Here's an example of what you can write:

numbers - push - avrg - 'med' - pop - filter(lt('med'), ge('med'))\
      - ['same', 'same'] - streams(cat) - 'same'

Ok, we're at the "complete gibberish" phase.

Time to give you the "additional information".

I will use "<=>" to mean "is equivalent to". That's not part of the DSL.
A flow has one or more streams:
    1 stream:
      [1,2,3]
    2 streams:
      [1,3,5] | [2,4,6]
Two flows can be concatenated:
    [1,2,3] + [4,5,6]<=>  [1,2,3,4,5,6]
    [0] + ([1,2] | [3,4]) + [10]<=>  [0,1,2,10] | [0,3,4,10]
    ([1,2] | [10,20]) + ([3,4] | [30,40])<=>  [1,2,3,4] | [10,20,30,40]
A flow can be transformed:
    [1,2] - f<=>  [f(1),f(2)]
    ([1,2] | [3,4]) - f<=>  [f(1,3),f(2,4)]
    ([1,2] | [3,4]) - [f]<=>  [f(1),f(2)] | [f(3),f(4)]
    ([1,2] | [3,4]) - [f,g]<=>  [f(1),f(2)] | [g(3),g(4)]
    [1,2] - [f,g]<=>  [f(1),f(2)] | [g(1),g(2)]
Some functions are special and almost any function can be made special:
    [1,2,3,4,5] - filter(isprime)<=>  [2,3,5]
    [[],(1,2),[3,4,5]] - flatten<=>  [1,2,3,4,5]
Note that 'filter' is not really necessary, thanks to 'flatten'.
Flows can be named, remembered and used
    as a value:
      [1,2,3,4,5] - 'flow' + val('flow')<=>  [1,2,3,4,5]*2
    as a transformation chain:
      [1,2,3] - skipfirst - 'again' | [4,5,6] - func('again')
        <=>  [2,3] | [5,6]
    Recursion is also possible and stops when a function is applied to an
empty sequence.
Flows can be saved (push) and restored (pop) :
    [1,2,3,4] - push - by(2) - 'double' - pop | val('double')
        <=>  [1,2,3,4] | [2,4,6,8]
There are easier ways to achieve the same result, of course:
    [1,2,3,4] - [id, by(2)]

Let's go back to our example. I didn't tell you anything but you should
be able to understand it anyway.

numbers - push - avrg - 'med' - pop - filter(lt('med'), ge('med'))\
      - ['same', 'same'] - streams(cat) - 'same'

It reads as

"take a list of numbers - save it - compute the average and named it
'med' - restore the flow - create two streams which have, respect., the
numbers less than 'med' and those greater or equal to 'med' - do the
/entire/ 'same' process on each one of the two streams - concat the
resulting streams - name all this /entire/ process 'same'.
Not readable enough? Replace 'same' with 'qsort'.

Is that readable or am I going crazy? [note: that's a rhetorical
question whose answer is "That's very readable!"]

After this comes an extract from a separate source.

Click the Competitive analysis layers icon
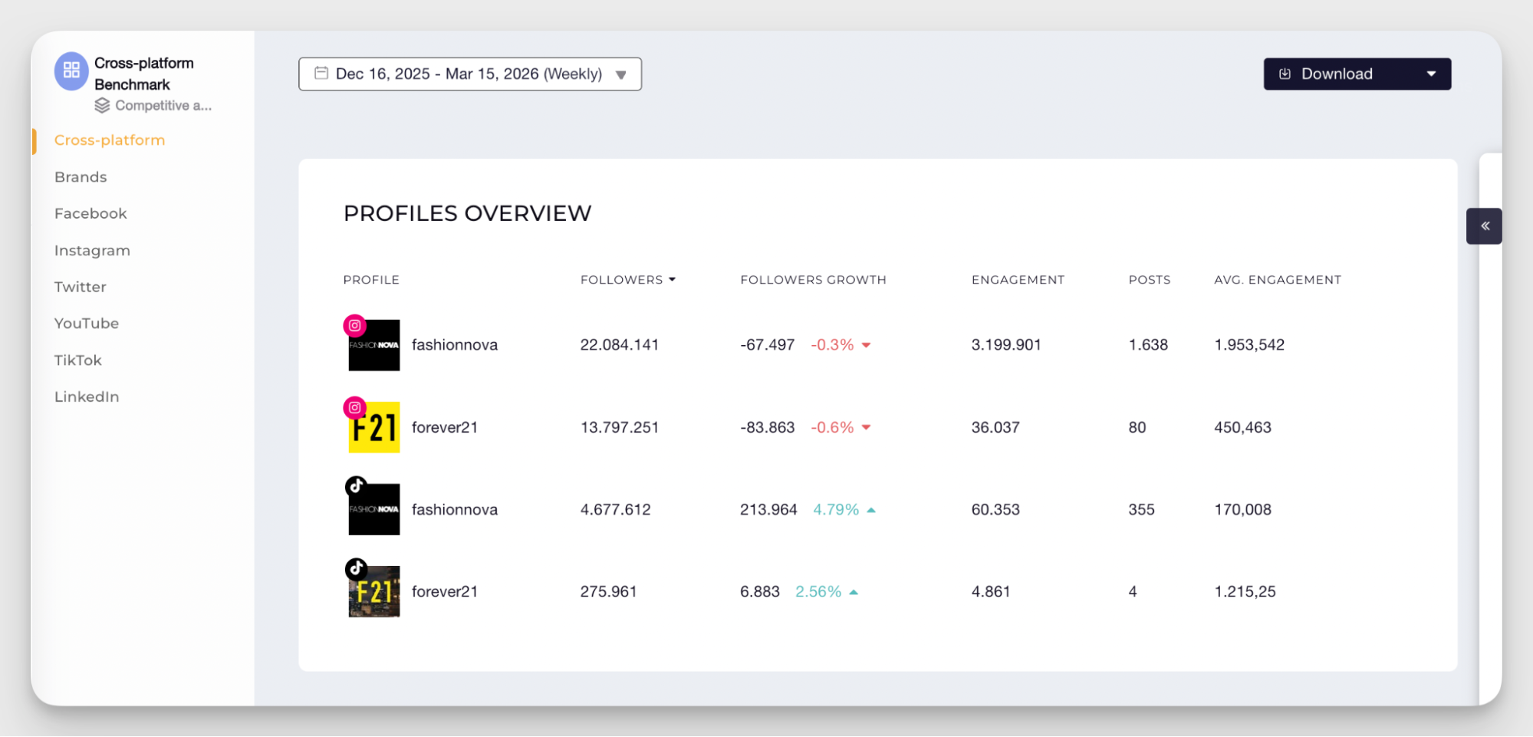Viewport: 1533px width, 737px height. (x=104, y=106)
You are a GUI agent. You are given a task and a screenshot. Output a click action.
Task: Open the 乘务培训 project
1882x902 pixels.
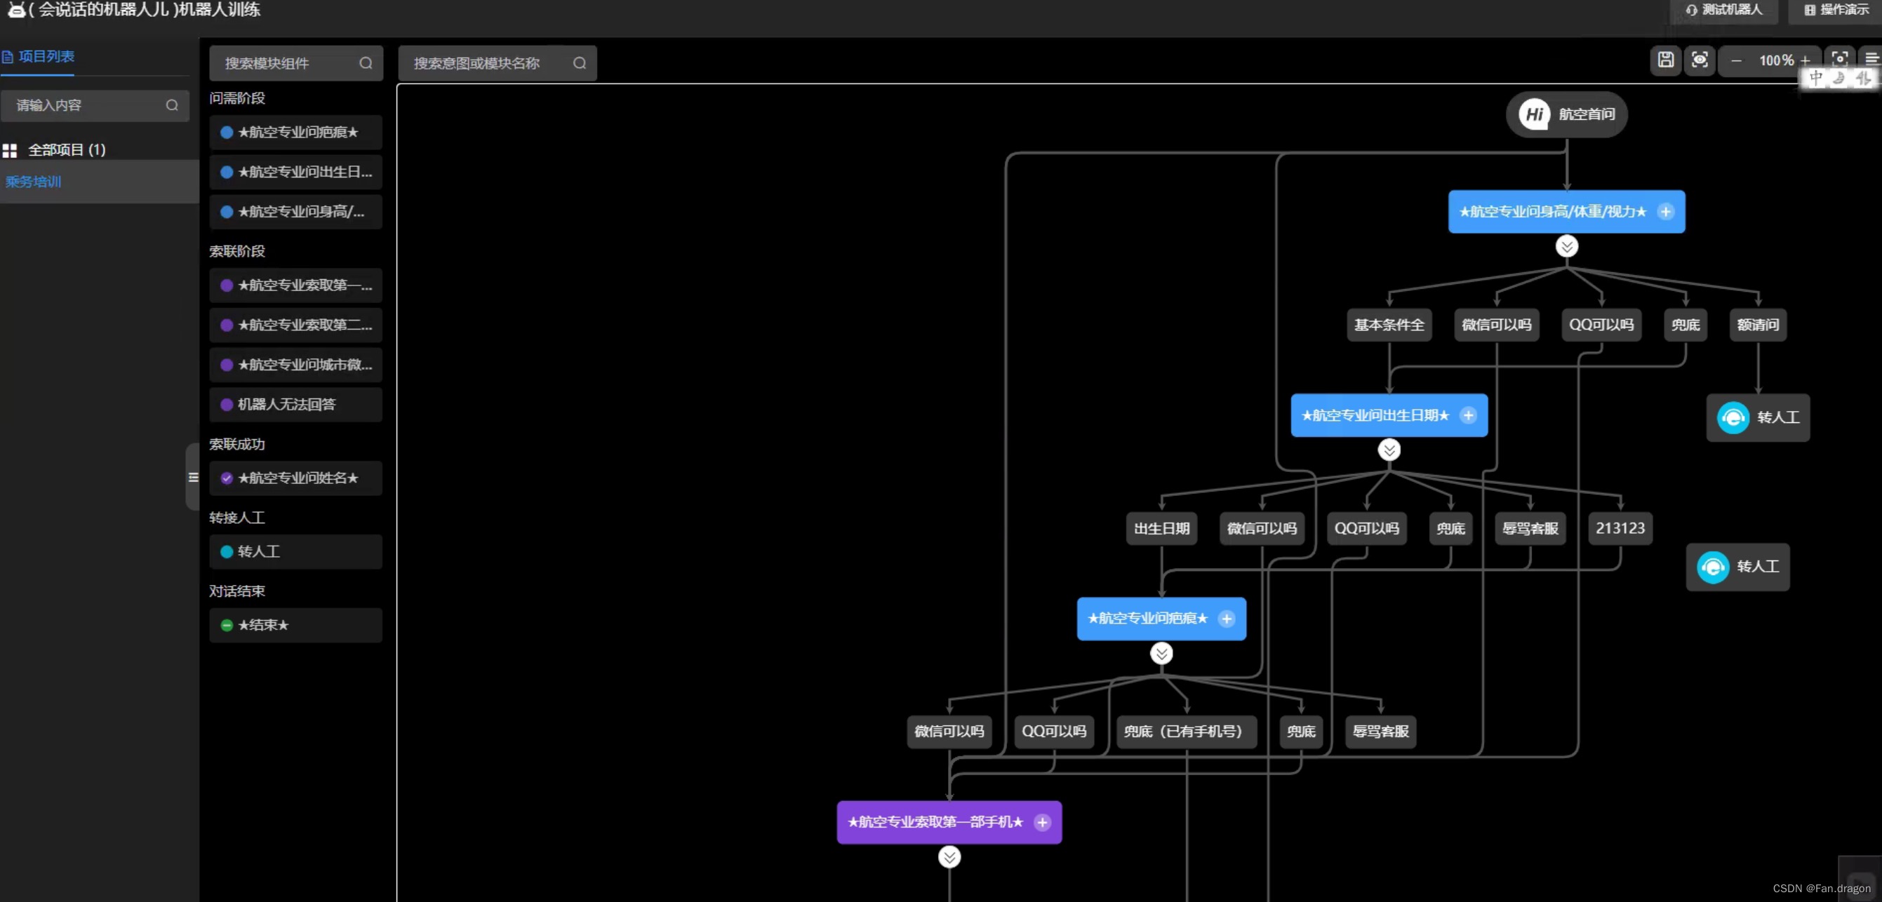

This sounds like a concatenative programming and i've found many cool
examples from Haskell and Ruby. I was pleased with Python's rigid
off-side rule at first but frustrated when I realized that this is a
two-edged blade as the rule makes a DSL difficult.

Yes, there is that. I also noticed that I couldn't use the comparison operators the way I liked. Precedence is also an issue. I had to use '+' and '-' instead of '+' and '>>' or '>' because of that. I didn't want to introduce extra parentheses.

Sorry for former mail to you (my damn Android gmail client doesn't
understand mailing lists well).

Don't worry, my email address is invalid!